Population (2026-01-01)
- • Total: 929
- • Density: 89.8/km^{2} (232/sq mi)
- Time zone: UTC+1 (CET)
- • Summer (DST): UTC+2 (CEST)
- Postal code: 747 55
- Website: www.litultovice.cz

= Litultovice =

Litultovice (Leitersdorf) is a market town in Opava District in the Moravian-Silesian Region of the Czech Republic. It has about 900 inhabitants.

==Etymology==
The name is derived from the personal name Litult, Lutult or Litolt. It was the founder of the village.

==Geography==
Litultovice is located about 10 km southwest of Opava and 35 km west of Ostrava. It lies in the Nízký Jeseník range. The highest point is at 455 m above sea level. The Hvozdnice River flows through the southern part of the municipal territory.

==History==
The first written mention of Litultovice is from 1289. It was a part of the Moravian enclaves in Silesia owned by the bishops of Olomouc, who gave it to various nobles as a fief. A small fortress in the village was first mentioned in 1446.

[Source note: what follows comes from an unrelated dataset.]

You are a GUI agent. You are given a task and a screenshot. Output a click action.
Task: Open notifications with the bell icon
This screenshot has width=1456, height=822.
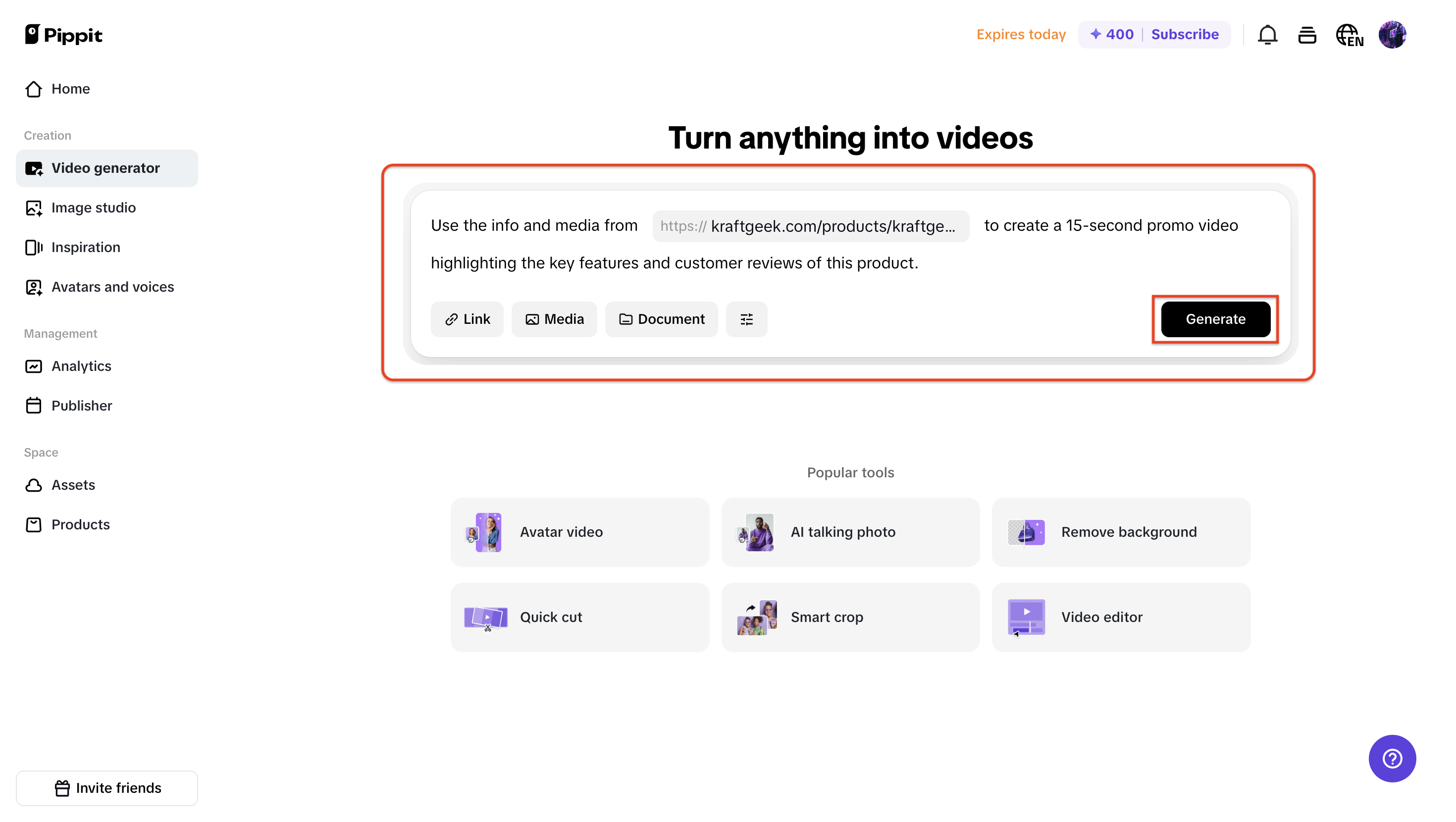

The most significant holders of the village were the Běrka of Násilé family (1451–1516), the Stoš of Kounice family (1516–1567) and the Bítovský of Bítov family (1580–1614). In 1582, Litultovice was destroyed by a fire and only the fortress survived. The fortress was replaced by a new castle in 1609. In 1792, Litultovice was bought from the Olomouc bishops by the Putz of Rolsberg family.

In 1887, Litultovice was promoted to a market town. The hamlet of Choltice (today an integral part of Litultovice) was founded in 1846 and annexed to Litultovice in 1949.

==Transport==
The I/46 road from Olomouc to Opava runs through the municipality.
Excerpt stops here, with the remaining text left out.